In October, TotalEnergies ended its force majeure on a competing East African megaproject, the $20.4 billion Mozambique LNG facility near ExxonMobil’s site on the Afungi Peninsula, which is transforming into an East African hub for LNG exports via the Indian Ocean, avoiding bottlenecks such as the straits of Hormuz, which can disrupt Middle East exports.

TotalEnergies said it would resume construction as soon as the government agrees to a revised budget and schedule that targets shipping first product in 2029.

Both companies declared force majeure in April 2021 after an Islamic State-affiliated militant attack and mass killings at the town of Palma near the construction site, but the 4½ years that have passed since appear not to have been wasted.

Downtime Used Wisely

Using the delay to refine the plant’s design, Exxonmobil announced in 2023 it would replace the two liquefaction trains of 7.6 mtpa each that were originally planned, with 12 modular trains of 1.5 mtpa each, thus boosting production to 18 mtpa from 15.2 mtpa while bringing the plant online more quickly and with less risk to personnel.

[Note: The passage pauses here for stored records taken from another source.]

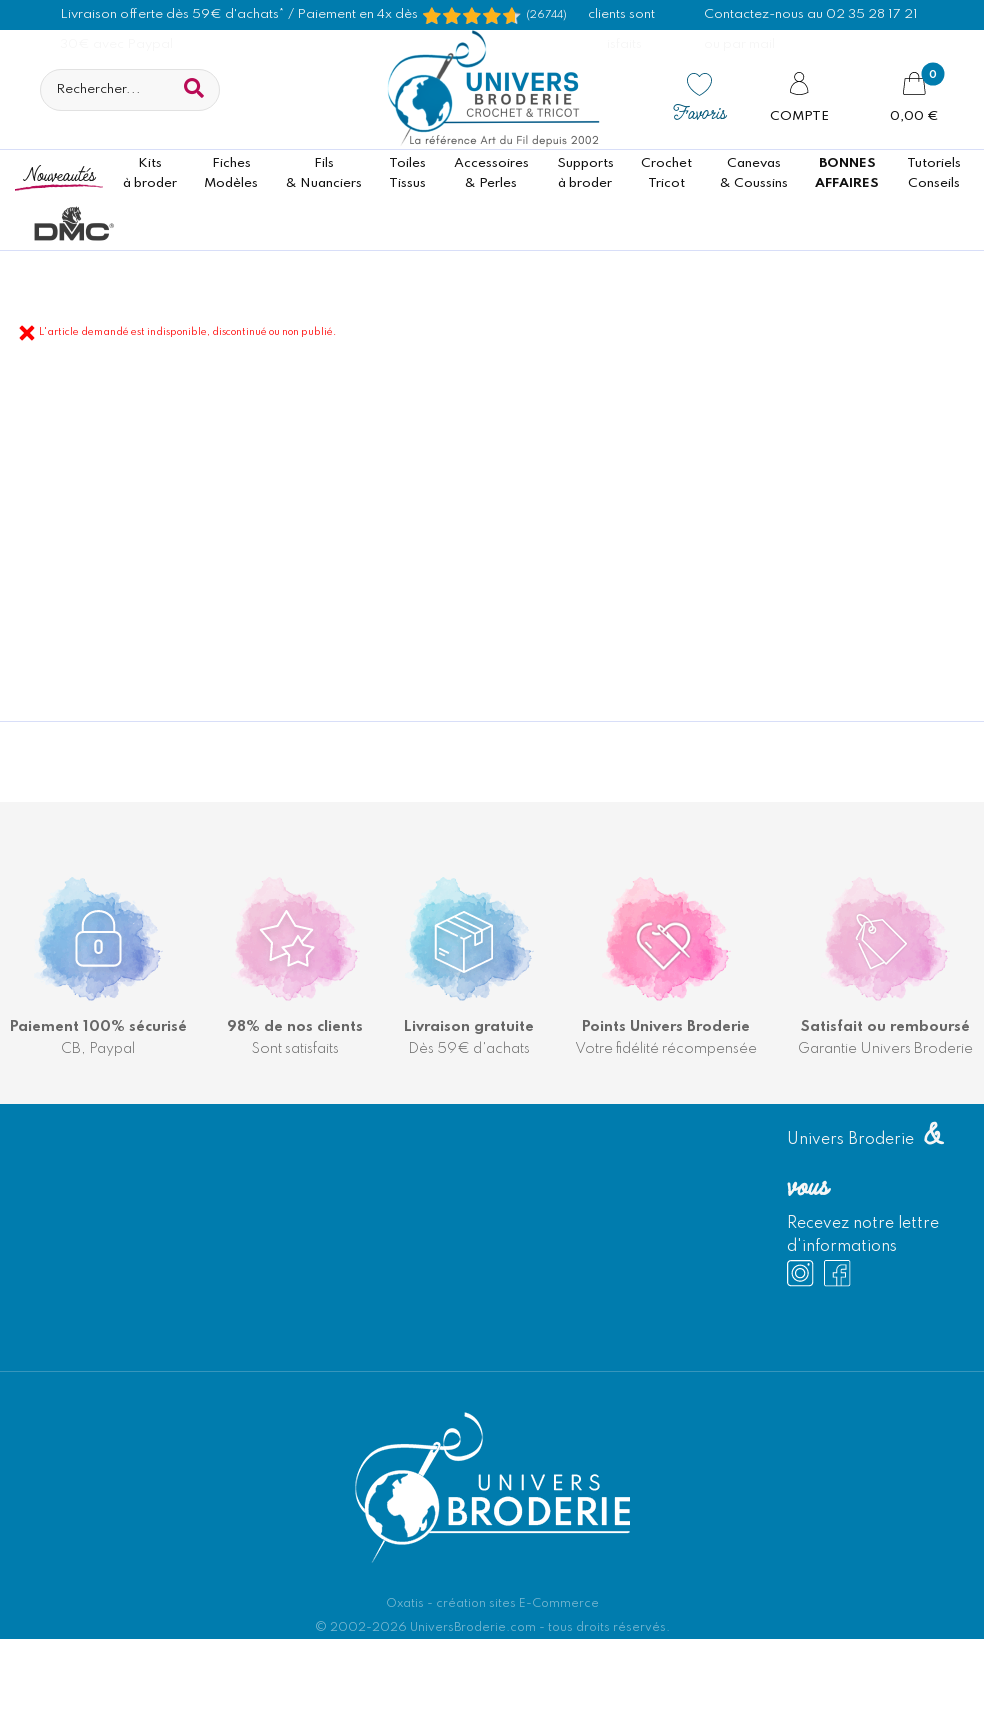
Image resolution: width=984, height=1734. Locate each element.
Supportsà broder (585, 173)
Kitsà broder (150, 173)
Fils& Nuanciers (324, 173)
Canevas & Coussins (754, 173)
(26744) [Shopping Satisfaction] (546, 15)
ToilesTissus (407, 173)
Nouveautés (59, 173)
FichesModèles (231, 173)
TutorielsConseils (934, 173)
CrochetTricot (666, 173)
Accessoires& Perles (491, 173)
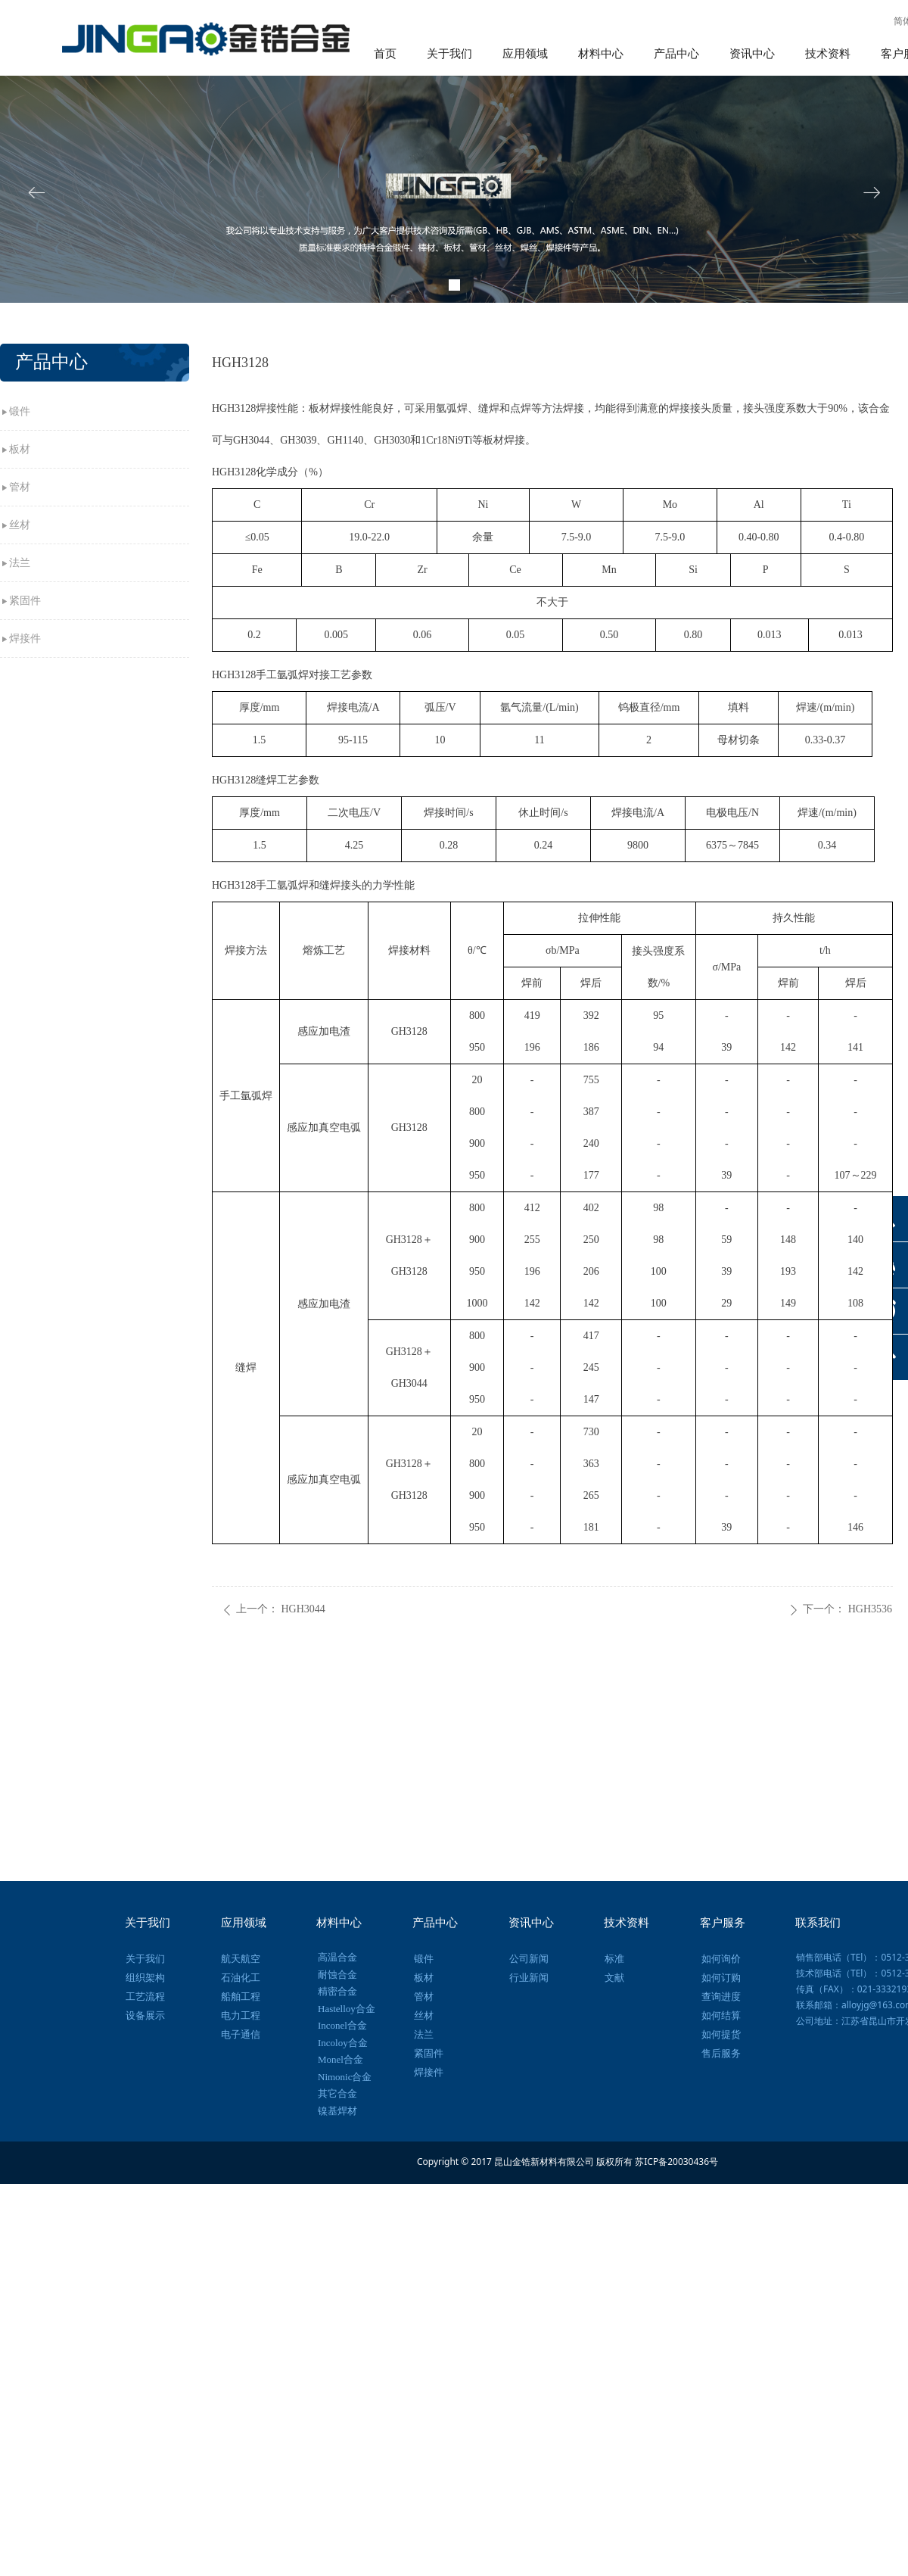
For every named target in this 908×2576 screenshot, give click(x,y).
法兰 (19, 562)
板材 (19, 449)
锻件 (19, 411)
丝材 (19, 525)
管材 (19, 487)
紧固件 (25, 600)
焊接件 (25, 638)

In November 2024, ExxonMobil and its partner Eni awarded engineering, procurement, and construction (EPC) contracts for onshore-based liquification facilities and front-end engineering design (FEED) for upstream offshore infrastructure.

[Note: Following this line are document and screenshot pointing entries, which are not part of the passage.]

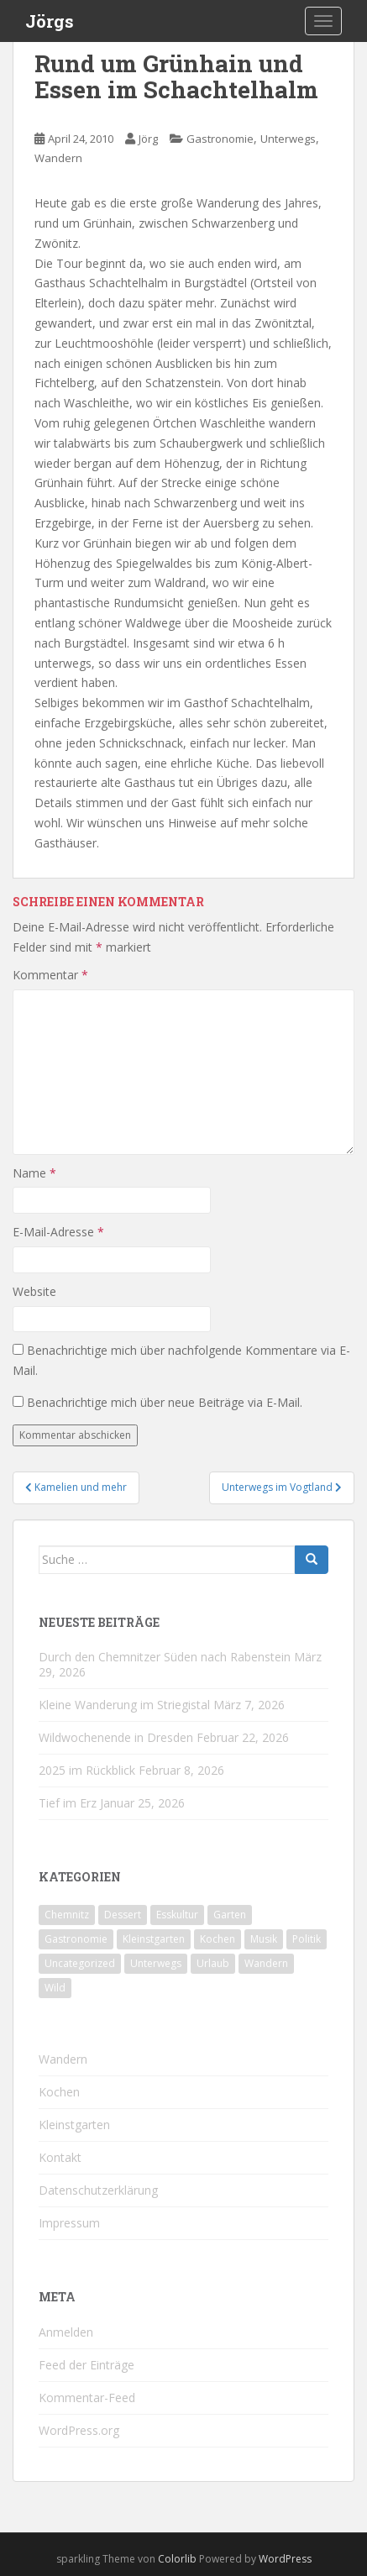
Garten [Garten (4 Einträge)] (229, 1914)
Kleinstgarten (74, 2125)
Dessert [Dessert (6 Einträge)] (122, 1914)
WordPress (285, 2559)
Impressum (69, 2223)
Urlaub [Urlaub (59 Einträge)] (213, 1963)
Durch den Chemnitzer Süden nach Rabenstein (165, 1657)
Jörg (148, 138)
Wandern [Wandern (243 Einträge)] (266, 1963)
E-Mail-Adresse (58, 1232)
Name (34, 1173)
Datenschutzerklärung (98, 2190)
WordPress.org (79, 2430)
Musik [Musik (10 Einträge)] (263, 1939)
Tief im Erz (68, 1803)
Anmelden (66, 2332)
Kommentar (50, 975)
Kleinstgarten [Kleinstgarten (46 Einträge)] (154, 1939)
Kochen (59, 2092)
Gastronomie (220, 138)
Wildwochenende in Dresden (116, 1737)
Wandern (58, 157)
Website (34, 1291)
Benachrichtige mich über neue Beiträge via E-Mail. (164, 1402)
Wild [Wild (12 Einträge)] (55, 1988)
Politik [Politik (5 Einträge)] (306, 1939)
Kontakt (60, 2157)
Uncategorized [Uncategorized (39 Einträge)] (80, 1963)
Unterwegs (288, 138)
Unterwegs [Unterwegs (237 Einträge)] (155, 1963)
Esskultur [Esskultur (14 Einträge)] (177, 1914)
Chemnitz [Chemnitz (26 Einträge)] (67, 1914)
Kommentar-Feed (87, 2397)
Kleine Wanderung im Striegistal (124, 1705)
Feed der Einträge (86, 2365)
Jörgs (49, 21)
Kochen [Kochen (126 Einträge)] (217, 1939)
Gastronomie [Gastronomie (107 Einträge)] (76, 1939)
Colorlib (177, 2559)
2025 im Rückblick (87, 1770)
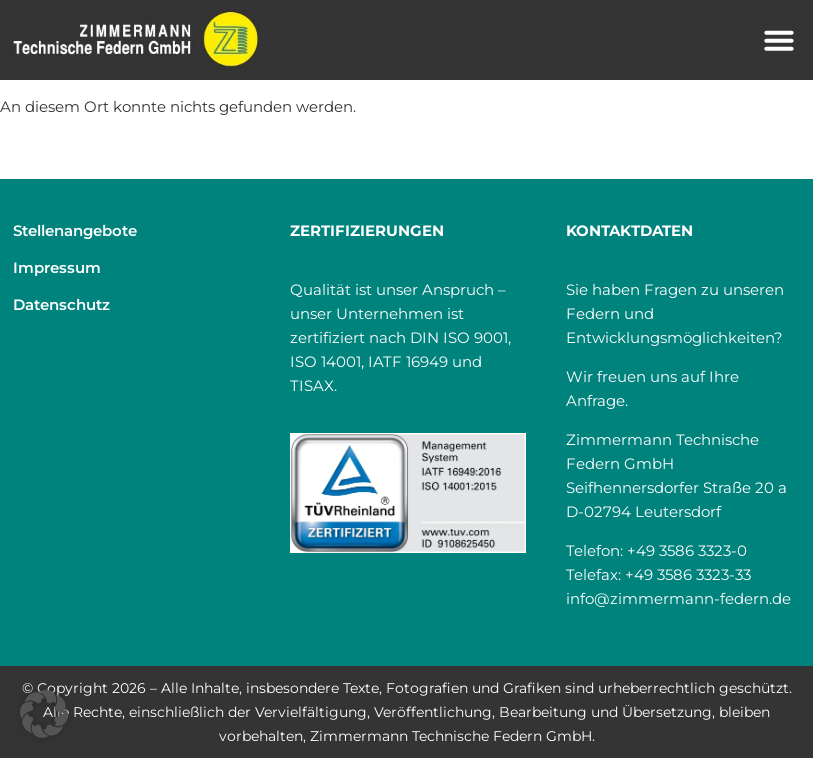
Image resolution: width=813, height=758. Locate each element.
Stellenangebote (75, 230)
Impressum (57, 267)
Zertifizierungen (367, 230)
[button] (779, 40)
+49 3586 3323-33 (688, 574)
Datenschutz (61, 304)
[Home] (135, 40)
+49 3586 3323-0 (687, 550)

ExxonMobil leads construction and operation of onshore facilities and related liquefaction trains, while Eni leads upstream developments and operations. Other partners in Rovuma LNG include China National Petroleum Corporation, Abu Dhabi National Oil Company’s international investment company XRG, Korea’s Kogas, and Mozambique’s state-owned ENH.

Small Steps Initiated Cash Flow

In a strategy to expand monetization of the project during the hiatus, Eni and its partners declared FID in October 2025 to build a second floating LNG (FLNG) unit to double LNG production from the deepwater Coral gas field to over 7 mtpa. With the first LNG scheduled to drop in the second quarter of 2028, the 3.55-mpta capacity Coral Norte FLNG unit will be an identical twin to the Coral Sul unit, which has been producing from six subsea wells tied back to the FLNG unit at the southern end of the Coral gas field since the fourth quarter of 2022.

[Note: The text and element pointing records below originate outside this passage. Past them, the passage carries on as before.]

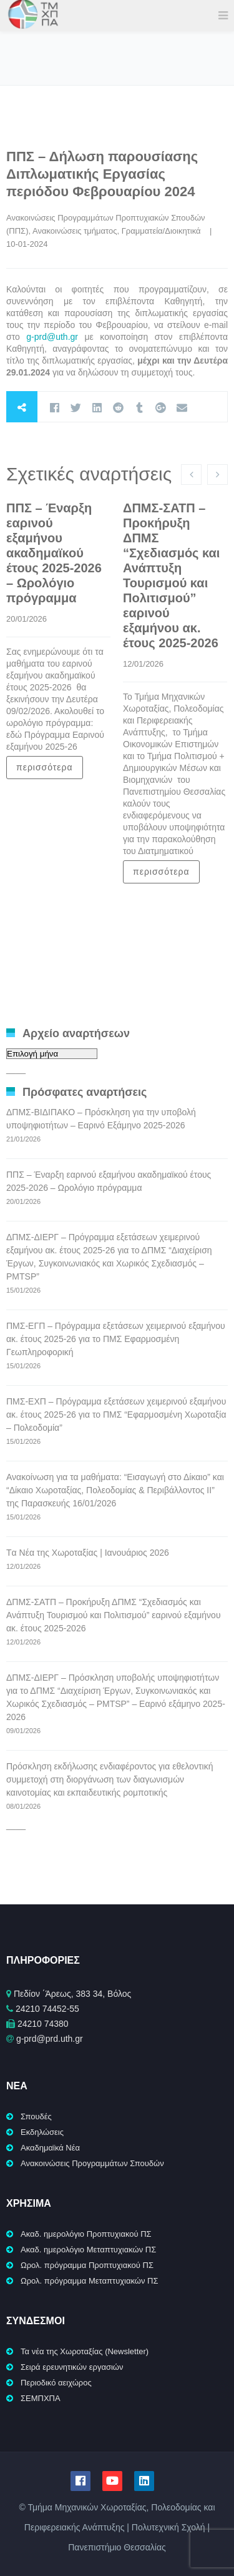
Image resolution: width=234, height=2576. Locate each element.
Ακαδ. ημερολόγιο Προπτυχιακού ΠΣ (86, 2234)
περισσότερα (44, 767)
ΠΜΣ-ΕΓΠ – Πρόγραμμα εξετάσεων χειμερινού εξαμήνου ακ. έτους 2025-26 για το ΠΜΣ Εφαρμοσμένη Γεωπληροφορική (115, 1339)
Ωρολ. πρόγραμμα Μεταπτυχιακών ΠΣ (89, 2280)
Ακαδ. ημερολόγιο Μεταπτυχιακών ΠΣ (88, 2249)
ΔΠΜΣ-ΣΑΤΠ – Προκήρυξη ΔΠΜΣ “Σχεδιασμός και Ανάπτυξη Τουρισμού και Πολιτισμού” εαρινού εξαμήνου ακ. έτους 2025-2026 (113, 1615)
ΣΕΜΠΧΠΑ (41, 2398)
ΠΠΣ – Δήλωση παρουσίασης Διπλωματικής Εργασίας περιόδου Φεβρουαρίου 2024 (102, 174)
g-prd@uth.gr (52, 337)
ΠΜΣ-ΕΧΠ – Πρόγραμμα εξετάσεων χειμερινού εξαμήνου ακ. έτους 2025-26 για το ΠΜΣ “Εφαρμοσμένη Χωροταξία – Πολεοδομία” (116, 1414)
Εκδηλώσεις (42, 2132)
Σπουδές (36, 2116)
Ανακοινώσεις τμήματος (74, 231)
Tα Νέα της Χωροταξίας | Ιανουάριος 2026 (87, 1553)
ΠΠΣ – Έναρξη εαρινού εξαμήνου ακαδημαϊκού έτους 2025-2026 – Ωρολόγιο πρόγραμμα (54, 553)
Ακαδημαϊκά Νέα (50, 2147)
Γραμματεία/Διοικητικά (161, 231)
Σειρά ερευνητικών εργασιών (72, 2367)
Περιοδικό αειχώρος (56, 2382)
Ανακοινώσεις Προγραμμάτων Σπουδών (92, 2163)
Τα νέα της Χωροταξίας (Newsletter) (85, 2351)
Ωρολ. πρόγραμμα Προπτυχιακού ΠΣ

The deepwater Area 4 block contains more than 85 Tcf of natural gas, which will provide resources for multiple LNG projects. Rovuma Mozambique LNG’s upstream assets include the Eni-discovered Coral, Mamba Complex, and Agulha reservoirs, holding an estimated 2.4 Tcm of gas. Eni also holds exploration rights to offshore blocks A5-B, Z5-C, and Z5-D in the Angoche and Zambezi basins, according to its website. 

One seldom-mentioned LNG project that pales in size to the Rovuma LNG and Mozambique LNG’s export facilities is the import-oriented Matola floating storage and regasification unit, which would regasify LNG imports to supply regional domestic needs including South Africa’s.

Regional Gas Supply Including South Africa

A joint venture between the Beluluane Gas Company (BGC), TotalEnergies, Matola Gas Company, and South Africa’s natural gas Gigajoule group, with some ENH involvement, is developing the project to permanently moor the 2.5 mtpa unit in Matola harbor near Mozambique’s capital of Maputo.

The unit would connect via pipeline to a proposed 2,000-MW gas-fired power plant in the Beluluane Industrial Park and support electricity generation for Mozambique and South Africa. TotalEnergies would handle LNG imports.

An FID has yet to be taken, though BGC completed FEED in mid-2021, according to its website, when the project stalled because of the same militant activities that destabilized the Cabo Delgado province in northern Mozambique, causing ExxonMobil, Eni and TotalEnergies to declare force majeure.